Mariée à un Français et maman d’un bébé de 9 mois, Suchanee était journaliste sur une chaîne de télévision, Voice TV, lorsqu’elle a évoqué la situation des employés birmans sur son compte Twitter. Elle est en liberté sous caution depuis sa condamnation le mois dernier et compte faire appel.

«J’étais au bord des larmes (à l’énoncé du verdict, ndlr) en pensant que je ne pourrais plus voir mon fils», a-t-elle raconté jeudi, estimant que la liberté d’expression dans le royaume est en train de perdre du terrain.
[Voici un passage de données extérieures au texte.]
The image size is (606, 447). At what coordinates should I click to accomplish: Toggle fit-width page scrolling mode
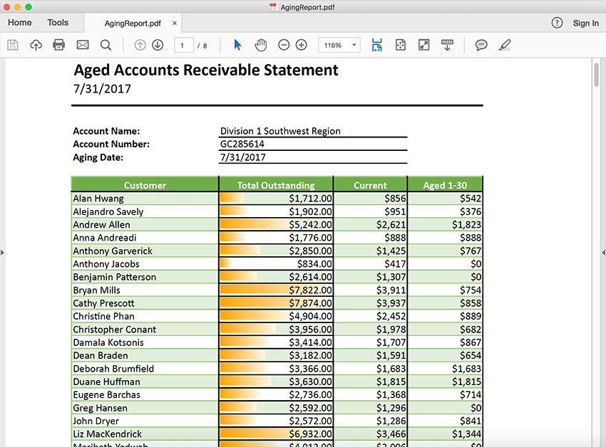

Le pays est dirigé par le général Prayut Chan-O-Cha, au pouvoir depuis le coup d’Etat de 2014 et désormais à la tête du  gouvernement civil après des législatives controversées en mars 2019.

«Le niveau d’auto-censure en Thaïlande est très élevé» parmi les journalistes qui traitent des questions sensibles comme les droits de l’homme ou la politique, a déploré Suchanee. «Quand on interdit la liberté d’expression (…) on interdit une société ouverte».

Contacté, le propriétaire du groupe Thammakaset, Chanchai Pheamphon, n’a pas souhaité faire de commentaires.      Selon l’association thaïlandaise des avocats spécialisés dans les droits de l’homme, les poursuites pour diffamation sont en forte hausse ces dernières années, passant de 5 cas en 2012 à 40 en 2018.

La directrice de cette association, Me Nadthasiri Bergman, estime que certaines grandes entreprises aux moyens financiers considérables, «abusent» de cette procédure. «C’est mauvais pour la société», déclare-t-elle, appelant à dépénaliser la diffamation en Thaïlande.